> _给定文本_:
新闻事件聚类 📰 🗞️ 👋

项目逻辑：

原始新闻文档 ---> 抽取5w1h、organization、category ---> 存入neo4j数据库 --->louvain算法---> 聚类事件属性添加--->当日事件入库

✋ 使用：

1️⃣ 拉取项目：

git clone https://github.com/dawnai/Louvain.git

2️⃣ 使用conda创建虚拟环境，推荐python 10环境：

conda create -n py10 python=10

3️⃣准备代抽取的新闻，放置在data/waite_to_extrac/文件夹路径下

|-data
|---waite_to_extrac
|------news1.json
|------news2.json

4️⃣运行：

python main.py

运行结束后，可以在neo4j中查看抽取效果。

⚠️注意事项：

1、该项目必须使用json格式的新闻抽取文档，格式如下：

[
  {
    "id": 1,
    "title": "",
    "created_at": "",
    "text": ""

> _存储数据_:
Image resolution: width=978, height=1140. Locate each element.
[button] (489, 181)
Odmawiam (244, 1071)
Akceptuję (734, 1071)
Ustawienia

> _任务练习_:
**1)** 在给定文本的项目逻辑中，新闻存入neo4j数据库之后使用的是什么算法？
**2)** 请把给定文本中从“conda create -n”一直到“运行结束后，可以在neo4j中查看抽取效果。”的全部内容原样重新抄写一遍。
请只依据给定文本作答。

> _任务结果_:
**1)** louvain算法。

**2)**
conda create -n py10 python=10

3️⃣准备代抽取的新闻，放置在data/waite_to_extrac/文件夹路径下

|-data
|---waite_to_extrac
|------news1.json
|------news2.json

4️⃣运行：

python main.py

运行结束后，可以在neo4j中查看抽取效果。